AICAR (Acadesine)
Product Name Acadesine
Alias AICAR; AICA-RIBOSIDE; AMPK; Z-RIBOSIDE
Assay 99%
CAS Registered No. 2627-69-2
EINECS 220-097-5
Molecular Formula C9H14N4O5
Molecular Weight 258.23
Apperance White or off-white powder
Usage Pharmaceutical intermediates. For the treatment of cardiovascular diseases
What is AICAR
AICAR is a cell permeable activator of AMP-activated protein kinase (AMPK), a metabolic master regulator that is activated in times of reduced energy availability (high cellular AMP:ATP ratios) and serves to inhibit anabolic processes. In vivo, pharmacologic activation of AMPK with AICAR mimics exercise and triggers insulin-independent glucose uptake by skeletal muscle.

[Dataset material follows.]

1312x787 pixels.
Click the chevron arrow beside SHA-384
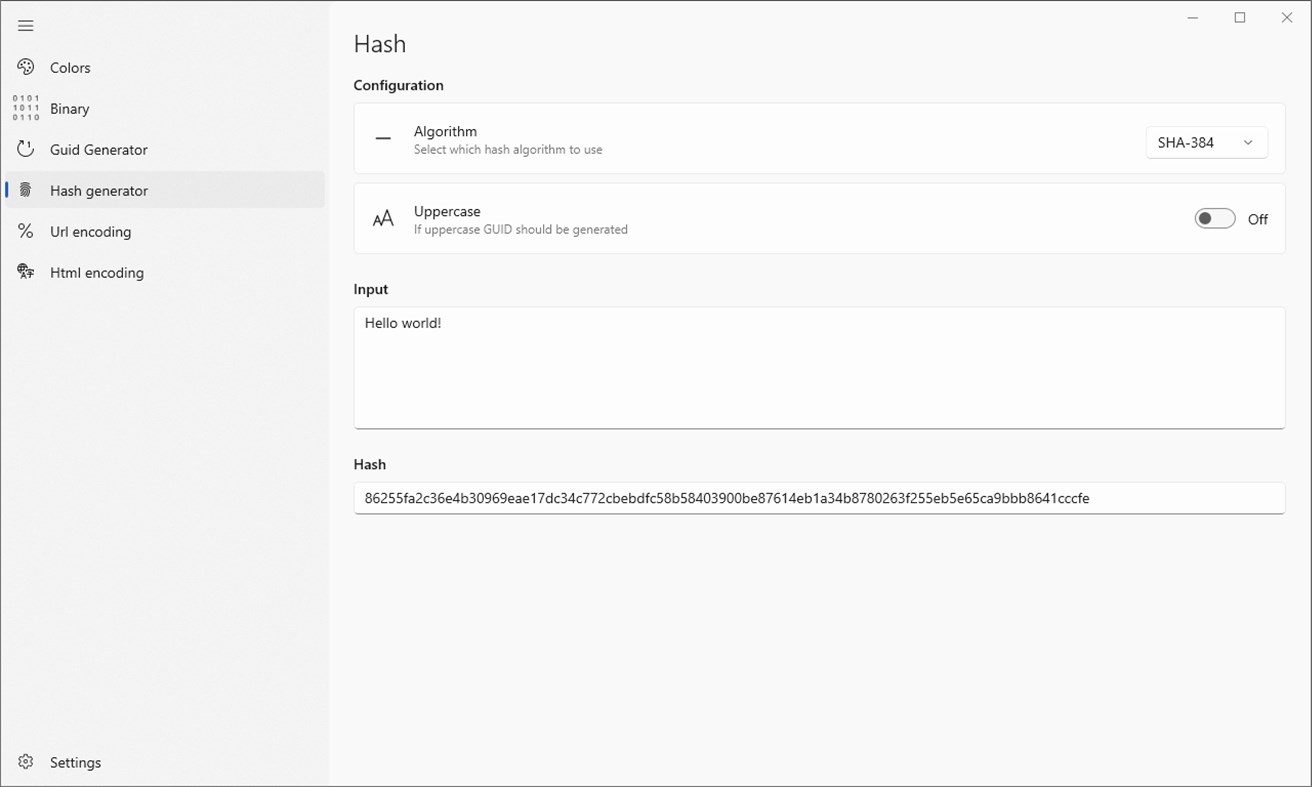point(1248,143)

AMP-activated protein kinase (AMPK) functions as a metabolic sensor that regulates lipid and glucose metabolism to maintain cellular energy homeostasis and to protect against metabolic stress.AICAR is a selective activator of AMPK in both hepatocytes and adipocytes. At 0.5 mM it inhibits the synthesis of fatty acids and sterols and inactivates HMG-CoA reductase in rat hepatocytes.AICAR (0.5 mM) inhibits insulin-stimulated glucose uptake to 62% of controls and reduces GLUT4 translocation 2.5-fold in 3T3-L1 adipocytes. It also blocks the expression of pro-inflammatory cytokines, iNOS, COX-2, and MnSOD genes in glial cells and macrophages by inhibiting NFKB and C/EBP pathways.

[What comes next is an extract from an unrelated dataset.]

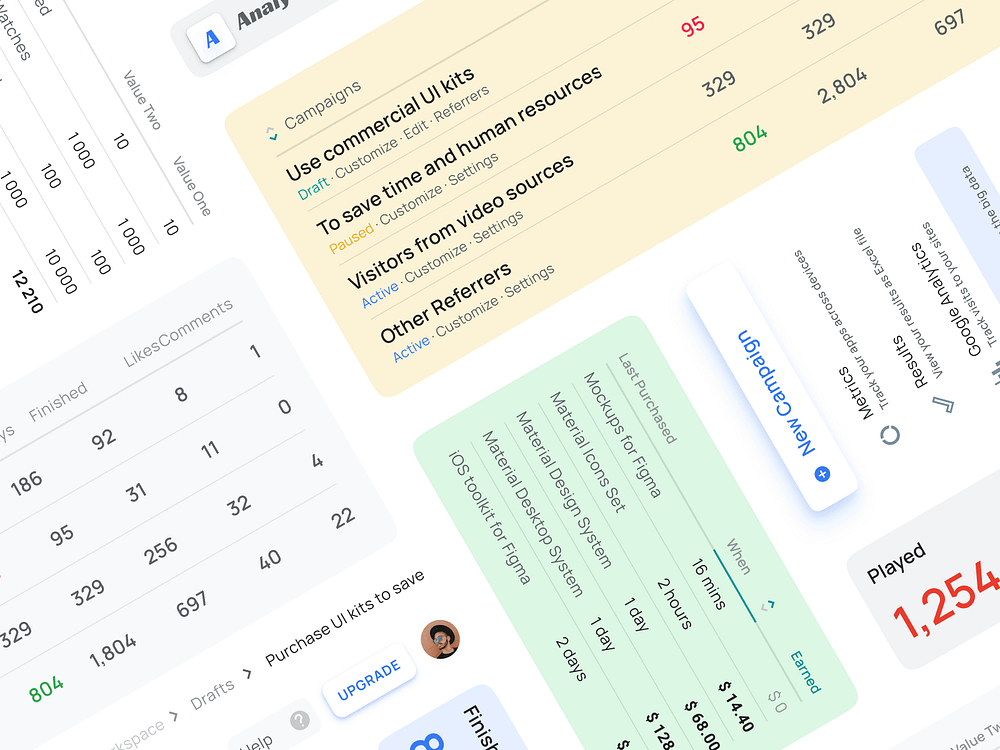
Task: Expand the breadcrumb chevron after Workspace
Action: click(175, 715)
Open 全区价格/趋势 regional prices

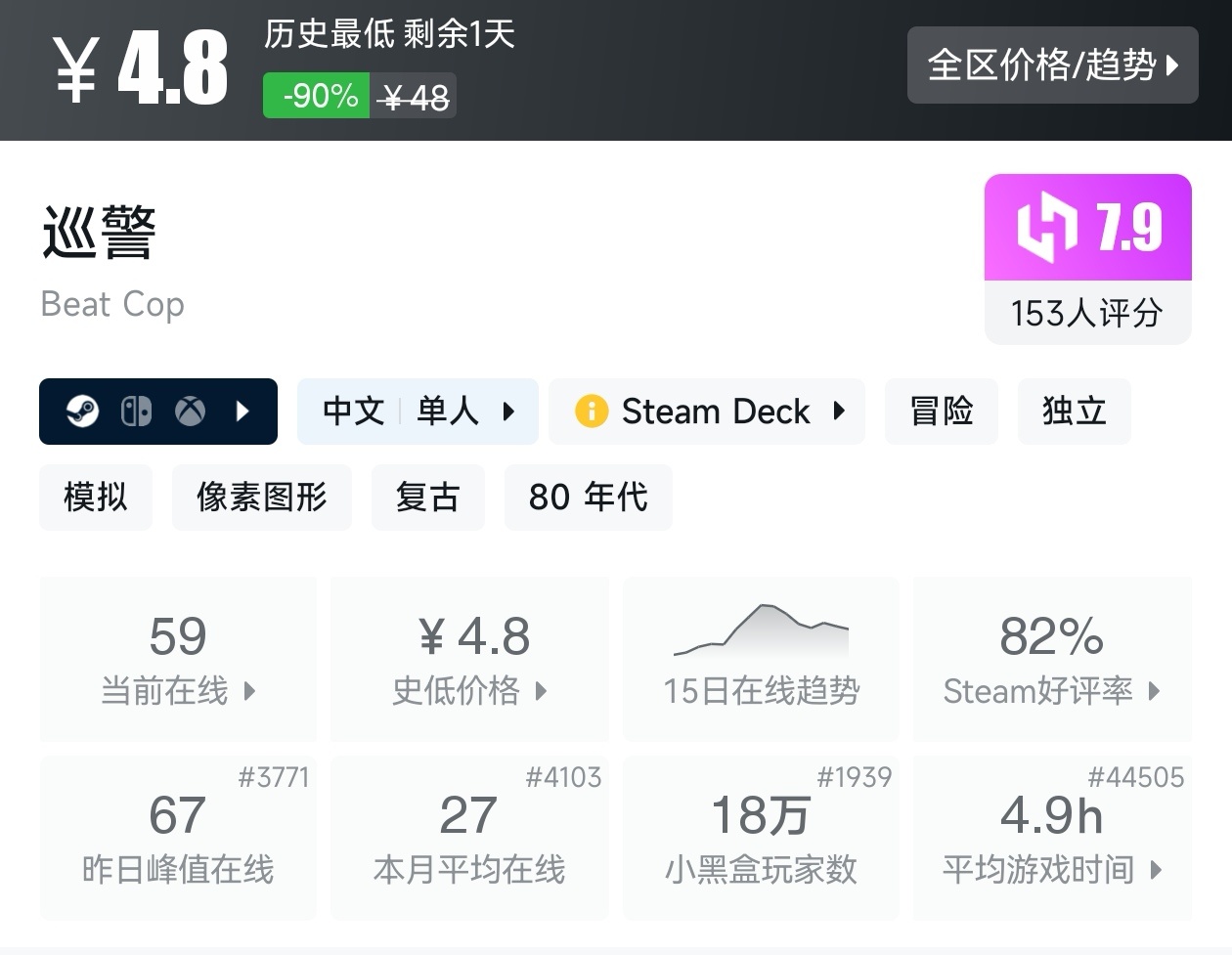pos(1052,65)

Cell-permeable, allosteric activator of AMP-activated protein kinase (AMPK). Augments proliferation, differentiation and mineralization of osteoblastic MC3T3-EI cells and attenuates psychosine-induced expression of proinflammatory cytokines and iNOS in astrocytes. Promotes osteogenic differentiation of hAMSCs and BM-MSCsin vitro.
What is the result after using it
Acadesine has proven intravenous efficacy in the amelioration of ischaemic reperfusion injury associated with coronary artery bypass graft surgery in Phase III clinical trials. Acadesine is active only in metabolically stressed tissues in the presence of ATP catabolism and therefore has fewer unwanted peripheral side effects than systemic administration of adenosine. Metabolism of the drug is through the endogenous purine pathway and acadesine has been proven to be safe and well tolerated. More recently, acadesine has entered Phase I trials for B-cell chronic lymphocytic leukaemia to compete with purine antagonists that are used at present. AMPK-activating agents with high oral bioavailability have potential application in impaired glucose tolerance, insulin resistance and types 1 and 2 diabetes, however the poor oral bioavailability of acadesine precludes such application.